Узнав, что брат все от него скрывал, Хейден кипел от гнева. Кристиан терпеливо ждал, когда утихнет гроза.
– Надеюсь, мисс Монтгомери пробудет в Лондоне недели две, не меньше, – уже спокойно проговорил Хейден. – А сейчас мне не до этого.
– Хочешь повременить со знакомством, подождать, пока твоя жена не родит?
– И тогда, Кристиан, можешь присылать мне записку с требованием срочно явиться. Я все организую. – Хейден направился к двери. – Ну и ну! – возмущенно пробормотал он. – Черт возьми… Россия, Тибет…
После ухода брата Кристиан снова начал думать о Леоне и обо всем, что произошло между ними, когда ее привезли к нему домой. Он снова и снова вспоминал выражение лица Леоны, когда, прежде чем уехать, она оглянулась и посмотрела на его окна. Потом Леона вошла в экипаж и отправилась по своим делам, которые ей пришлось отложить из-за Истербрука.
Истербрук вошел в комнату для занятий фехтованием, потом завернул в гардеробную. Это помещение служило сейчас кладовкой – комнатой, где он хранил личные вещи, которыми временно не пользовался. Сдвигая в сторону деревянные коробки и чемоданы, Кристиан не отрывал взгляда от стены, сплошь увешанной его коллекцией засушенных насекомых, папоротников и семян растений – в рамках и под стеклом.
«Кристиан, вместо того чтобы читать или практиковаться в стрельбе из пистолета, ты тратишь уйму времени на свою коллекцию. Мне не нужен сын, похожий на чудаковатых бездельников, которые охотятся с сачком за бабочками».
Кристиан прочел множество книг и провел немало часов, оттачивая умение стрелять из пистолета. Чтением и тренировками в стрельбе, так же как и коллекционированием, можно заниматься в одиночестве, оставаясь наедине с самим собой.
Нельзя сказать, что Кристиан всерьез интересовался насекомыми и семенами растений. Однако коллекционирование было предлогом улизнуть из дома, чтобы отправиться на прогулку в лес или в поле. В его доме жило несчастье, и Кристиану было неловко и больно видеть чужие страдания.

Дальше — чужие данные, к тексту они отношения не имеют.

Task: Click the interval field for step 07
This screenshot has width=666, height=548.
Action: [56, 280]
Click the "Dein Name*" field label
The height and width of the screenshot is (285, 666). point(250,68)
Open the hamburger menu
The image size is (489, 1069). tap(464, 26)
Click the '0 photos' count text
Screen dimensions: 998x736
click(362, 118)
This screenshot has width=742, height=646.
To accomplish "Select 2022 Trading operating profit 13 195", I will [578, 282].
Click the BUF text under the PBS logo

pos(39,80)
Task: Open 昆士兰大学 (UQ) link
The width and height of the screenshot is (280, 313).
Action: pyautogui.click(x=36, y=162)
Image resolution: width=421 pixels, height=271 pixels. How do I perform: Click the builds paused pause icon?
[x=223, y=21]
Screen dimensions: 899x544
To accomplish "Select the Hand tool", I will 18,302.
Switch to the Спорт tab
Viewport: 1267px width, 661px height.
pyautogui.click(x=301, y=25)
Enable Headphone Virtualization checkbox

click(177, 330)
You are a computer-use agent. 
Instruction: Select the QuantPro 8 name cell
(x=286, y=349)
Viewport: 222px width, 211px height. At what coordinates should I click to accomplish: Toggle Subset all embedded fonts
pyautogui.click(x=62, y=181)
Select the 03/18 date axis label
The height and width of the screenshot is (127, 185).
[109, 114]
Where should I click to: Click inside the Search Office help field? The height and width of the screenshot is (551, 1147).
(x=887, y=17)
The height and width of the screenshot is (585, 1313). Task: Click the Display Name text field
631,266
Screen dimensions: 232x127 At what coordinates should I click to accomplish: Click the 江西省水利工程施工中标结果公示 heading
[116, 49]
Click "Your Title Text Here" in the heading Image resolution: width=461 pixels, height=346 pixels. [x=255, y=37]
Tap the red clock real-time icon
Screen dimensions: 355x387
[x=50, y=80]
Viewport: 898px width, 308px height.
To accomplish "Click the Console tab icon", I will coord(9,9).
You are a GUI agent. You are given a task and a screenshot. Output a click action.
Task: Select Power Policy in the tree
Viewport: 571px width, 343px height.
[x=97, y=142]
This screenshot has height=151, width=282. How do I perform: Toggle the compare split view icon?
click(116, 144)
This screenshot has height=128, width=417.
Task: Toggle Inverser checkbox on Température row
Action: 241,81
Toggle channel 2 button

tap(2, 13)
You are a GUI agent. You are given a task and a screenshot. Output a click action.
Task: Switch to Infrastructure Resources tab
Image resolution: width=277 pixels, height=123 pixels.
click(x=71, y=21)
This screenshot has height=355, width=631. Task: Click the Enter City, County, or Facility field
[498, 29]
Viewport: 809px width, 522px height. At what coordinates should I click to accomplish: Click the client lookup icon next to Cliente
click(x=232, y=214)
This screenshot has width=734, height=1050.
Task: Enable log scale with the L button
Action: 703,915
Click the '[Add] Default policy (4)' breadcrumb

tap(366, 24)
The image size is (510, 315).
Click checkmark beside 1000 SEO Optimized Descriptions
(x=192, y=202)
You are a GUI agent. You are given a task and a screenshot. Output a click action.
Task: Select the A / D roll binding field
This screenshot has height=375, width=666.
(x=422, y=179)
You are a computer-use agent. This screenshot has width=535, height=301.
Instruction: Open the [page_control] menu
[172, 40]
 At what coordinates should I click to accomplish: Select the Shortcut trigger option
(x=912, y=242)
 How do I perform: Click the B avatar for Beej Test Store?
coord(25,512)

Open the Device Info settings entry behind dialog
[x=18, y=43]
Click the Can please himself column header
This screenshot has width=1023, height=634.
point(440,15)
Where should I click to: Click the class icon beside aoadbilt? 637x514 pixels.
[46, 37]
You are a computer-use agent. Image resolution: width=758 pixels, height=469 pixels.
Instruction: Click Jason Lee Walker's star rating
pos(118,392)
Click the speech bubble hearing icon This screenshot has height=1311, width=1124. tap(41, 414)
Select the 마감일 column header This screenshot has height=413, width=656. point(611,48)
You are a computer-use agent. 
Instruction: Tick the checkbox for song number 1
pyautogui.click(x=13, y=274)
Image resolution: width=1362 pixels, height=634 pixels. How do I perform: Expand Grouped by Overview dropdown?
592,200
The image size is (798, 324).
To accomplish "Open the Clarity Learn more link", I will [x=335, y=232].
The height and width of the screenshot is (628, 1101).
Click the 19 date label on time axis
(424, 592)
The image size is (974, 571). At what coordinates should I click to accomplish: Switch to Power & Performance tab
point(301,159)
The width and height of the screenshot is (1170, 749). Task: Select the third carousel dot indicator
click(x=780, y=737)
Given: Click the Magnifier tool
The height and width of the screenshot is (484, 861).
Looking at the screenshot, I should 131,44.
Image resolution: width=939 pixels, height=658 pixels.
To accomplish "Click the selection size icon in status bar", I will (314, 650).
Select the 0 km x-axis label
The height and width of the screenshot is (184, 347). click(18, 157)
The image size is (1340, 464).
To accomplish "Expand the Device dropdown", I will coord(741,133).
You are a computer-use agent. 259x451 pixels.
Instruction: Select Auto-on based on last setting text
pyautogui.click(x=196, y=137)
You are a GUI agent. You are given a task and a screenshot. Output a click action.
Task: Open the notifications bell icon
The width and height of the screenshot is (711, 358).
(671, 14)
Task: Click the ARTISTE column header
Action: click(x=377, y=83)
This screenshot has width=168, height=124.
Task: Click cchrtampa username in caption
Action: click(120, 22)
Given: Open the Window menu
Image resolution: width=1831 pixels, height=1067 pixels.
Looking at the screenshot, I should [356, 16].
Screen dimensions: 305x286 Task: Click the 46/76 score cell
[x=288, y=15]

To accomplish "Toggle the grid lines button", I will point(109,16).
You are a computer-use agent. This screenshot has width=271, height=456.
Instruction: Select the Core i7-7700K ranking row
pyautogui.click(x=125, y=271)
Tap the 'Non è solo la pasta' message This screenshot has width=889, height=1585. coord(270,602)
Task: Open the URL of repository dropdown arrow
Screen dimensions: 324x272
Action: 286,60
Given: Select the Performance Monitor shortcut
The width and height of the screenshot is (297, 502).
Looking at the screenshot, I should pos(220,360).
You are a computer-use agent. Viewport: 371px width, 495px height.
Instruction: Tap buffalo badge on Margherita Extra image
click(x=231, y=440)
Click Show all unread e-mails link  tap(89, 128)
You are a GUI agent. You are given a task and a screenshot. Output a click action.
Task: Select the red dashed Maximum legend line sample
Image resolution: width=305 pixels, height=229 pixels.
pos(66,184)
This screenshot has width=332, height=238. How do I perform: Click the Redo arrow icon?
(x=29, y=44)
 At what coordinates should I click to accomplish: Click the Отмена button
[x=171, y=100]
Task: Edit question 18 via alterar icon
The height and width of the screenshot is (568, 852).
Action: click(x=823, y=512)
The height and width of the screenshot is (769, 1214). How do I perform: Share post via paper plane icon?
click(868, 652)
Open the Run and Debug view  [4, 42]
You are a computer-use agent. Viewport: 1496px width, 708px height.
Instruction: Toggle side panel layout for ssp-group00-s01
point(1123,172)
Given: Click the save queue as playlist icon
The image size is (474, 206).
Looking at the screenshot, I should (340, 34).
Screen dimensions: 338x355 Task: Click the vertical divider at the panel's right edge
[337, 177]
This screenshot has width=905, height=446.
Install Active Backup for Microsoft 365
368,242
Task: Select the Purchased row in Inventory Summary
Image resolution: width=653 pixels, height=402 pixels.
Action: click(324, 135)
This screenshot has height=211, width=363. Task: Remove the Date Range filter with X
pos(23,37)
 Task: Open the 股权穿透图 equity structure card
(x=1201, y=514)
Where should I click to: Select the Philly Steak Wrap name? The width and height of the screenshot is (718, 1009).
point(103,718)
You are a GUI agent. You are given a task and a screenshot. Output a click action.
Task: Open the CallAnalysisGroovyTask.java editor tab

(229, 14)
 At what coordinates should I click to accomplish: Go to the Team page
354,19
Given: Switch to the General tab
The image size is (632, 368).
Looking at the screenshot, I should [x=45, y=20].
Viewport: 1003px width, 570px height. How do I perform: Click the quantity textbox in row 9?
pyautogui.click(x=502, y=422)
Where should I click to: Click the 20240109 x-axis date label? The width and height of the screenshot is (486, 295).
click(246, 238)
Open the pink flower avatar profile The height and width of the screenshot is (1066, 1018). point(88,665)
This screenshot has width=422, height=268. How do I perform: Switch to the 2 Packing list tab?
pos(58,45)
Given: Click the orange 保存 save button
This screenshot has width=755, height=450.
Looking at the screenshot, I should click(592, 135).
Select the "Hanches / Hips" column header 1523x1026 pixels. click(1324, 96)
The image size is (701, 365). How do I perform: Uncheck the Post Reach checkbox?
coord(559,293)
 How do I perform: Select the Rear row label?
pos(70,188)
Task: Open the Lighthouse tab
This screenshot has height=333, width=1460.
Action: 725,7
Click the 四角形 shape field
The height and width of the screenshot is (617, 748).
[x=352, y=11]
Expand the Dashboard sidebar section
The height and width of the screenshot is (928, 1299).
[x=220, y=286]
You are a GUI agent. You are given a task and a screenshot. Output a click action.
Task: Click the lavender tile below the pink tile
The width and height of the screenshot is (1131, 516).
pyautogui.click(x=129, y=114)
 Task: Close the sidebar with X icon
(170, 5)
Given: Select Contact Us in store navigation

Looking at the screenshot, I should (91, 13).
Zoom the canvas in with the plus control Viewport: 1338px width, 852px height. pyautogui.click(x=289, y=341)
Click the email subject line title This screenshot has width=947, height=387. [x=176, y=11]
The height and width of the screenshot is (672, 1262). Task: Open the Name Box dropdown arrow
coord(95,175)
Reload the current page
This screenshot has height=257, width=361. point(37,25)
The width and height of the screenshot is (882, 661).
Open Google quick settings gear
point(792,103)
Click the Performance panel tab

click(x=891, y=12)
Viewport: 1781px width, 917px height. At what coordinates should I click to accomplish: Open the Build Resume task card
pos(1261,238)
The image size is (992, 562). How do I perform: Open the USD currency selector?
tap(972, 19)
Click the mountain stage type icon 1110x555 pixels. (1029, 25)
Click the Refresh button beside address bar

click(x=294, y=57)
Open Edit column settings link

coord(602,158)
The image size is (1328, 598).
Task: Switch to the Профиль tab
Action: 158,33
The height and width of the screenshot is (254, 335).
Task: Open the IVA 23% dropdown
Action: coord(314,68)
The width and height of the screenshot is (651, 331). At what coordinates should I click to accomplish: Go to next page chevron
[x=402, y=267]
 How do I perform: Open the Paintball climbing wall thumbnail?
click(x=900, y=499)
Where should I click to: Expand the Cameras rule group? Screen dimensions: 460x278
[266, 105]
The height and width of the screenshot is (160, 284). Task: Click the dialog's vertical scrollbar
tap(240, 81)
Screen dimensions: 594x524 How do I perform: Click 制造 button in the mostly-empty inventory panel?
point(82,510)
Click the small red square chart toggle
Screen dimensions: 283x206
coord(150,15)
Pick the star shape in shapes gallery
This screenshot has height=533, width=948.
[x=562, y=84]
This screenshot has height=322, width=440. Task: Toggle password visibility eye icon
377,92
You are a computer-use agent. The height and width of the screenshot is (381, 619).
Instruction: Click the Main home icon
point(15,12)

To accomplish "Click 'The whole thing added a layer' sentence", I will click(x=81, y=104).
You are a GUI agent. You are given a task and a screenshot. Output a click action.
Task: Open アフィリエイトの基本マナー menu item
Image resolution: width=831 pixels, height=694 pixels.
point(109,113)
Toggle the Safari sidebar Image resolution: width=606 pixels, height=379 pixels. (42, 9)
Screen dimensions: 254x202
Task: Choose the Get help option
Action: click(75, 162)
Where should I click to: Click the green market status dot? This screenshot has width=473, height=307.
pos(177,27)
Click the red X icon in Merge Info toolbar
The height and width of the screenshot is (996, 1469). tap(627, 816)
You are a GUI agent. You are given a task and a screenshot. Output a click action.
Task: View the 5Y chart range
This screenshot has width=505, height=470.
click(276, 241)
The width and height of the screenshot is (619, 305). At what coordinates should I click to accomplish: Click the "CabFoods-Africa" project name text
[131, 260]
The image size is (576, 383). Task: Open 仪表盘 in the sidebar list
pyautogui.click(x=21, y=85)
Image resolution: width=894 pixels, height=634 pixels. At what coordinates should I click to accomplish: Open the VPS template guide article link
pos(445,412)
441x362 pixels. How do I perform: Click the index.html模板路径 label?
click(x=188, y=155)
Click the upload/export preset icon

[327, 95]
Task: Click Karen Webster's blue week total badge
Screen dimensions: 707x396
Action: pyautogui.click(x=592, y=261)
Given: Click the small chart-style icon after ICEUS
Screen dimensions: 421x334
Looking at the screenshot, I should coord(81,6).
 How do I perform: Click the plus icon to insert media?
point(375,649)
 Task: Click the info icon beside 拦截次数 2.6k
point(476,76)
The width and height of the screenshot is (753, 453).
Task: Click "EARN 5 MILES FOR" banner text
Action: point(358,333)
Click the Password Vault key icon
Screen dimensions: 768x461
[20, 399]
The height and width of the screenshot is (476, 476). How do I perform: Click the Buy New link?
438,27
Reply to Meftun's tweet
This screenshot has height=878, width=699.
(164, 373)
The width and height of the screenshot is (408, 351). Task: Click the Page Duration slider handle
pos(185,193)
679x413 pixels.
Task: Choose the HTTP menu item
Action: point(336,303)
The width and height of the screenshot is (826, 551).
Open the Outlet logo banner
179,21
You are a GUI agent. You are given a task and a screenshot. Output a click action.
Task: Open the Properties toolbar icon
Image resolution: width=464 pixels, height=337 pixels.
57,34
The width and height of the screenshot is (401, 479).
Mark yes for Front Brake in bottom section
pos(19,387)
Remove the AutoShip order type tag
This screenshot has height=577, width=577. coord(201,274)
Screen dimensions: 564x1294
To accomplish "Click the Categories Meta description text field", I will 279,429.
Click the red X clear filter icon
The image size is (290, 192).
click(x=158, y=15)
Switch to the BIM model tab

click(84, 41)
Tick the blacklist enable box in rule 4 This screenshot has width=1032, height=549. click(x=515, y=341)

Истербрук открыл деревянный чемодан. Там хранилось множество мелочей, привезенных из двухлетних странствий. Кристиана мало трогали связанные с этими вещицами воспоминания. Истинной целью путешествия было желание убежать, а не открыть для себя что-то неведомое или узнать что-то новое. То, что поездка все же увенчалась в итоге необыкновенной находкой, вышло совершенно случайно.
Кристиан отложил в сторону статуэтки и необычные текстильные изделия. На дне чемодана лежал толстый дневник в коричневой кожаной обложке. Истербрук протянул руку к тетради и на мгновение замер.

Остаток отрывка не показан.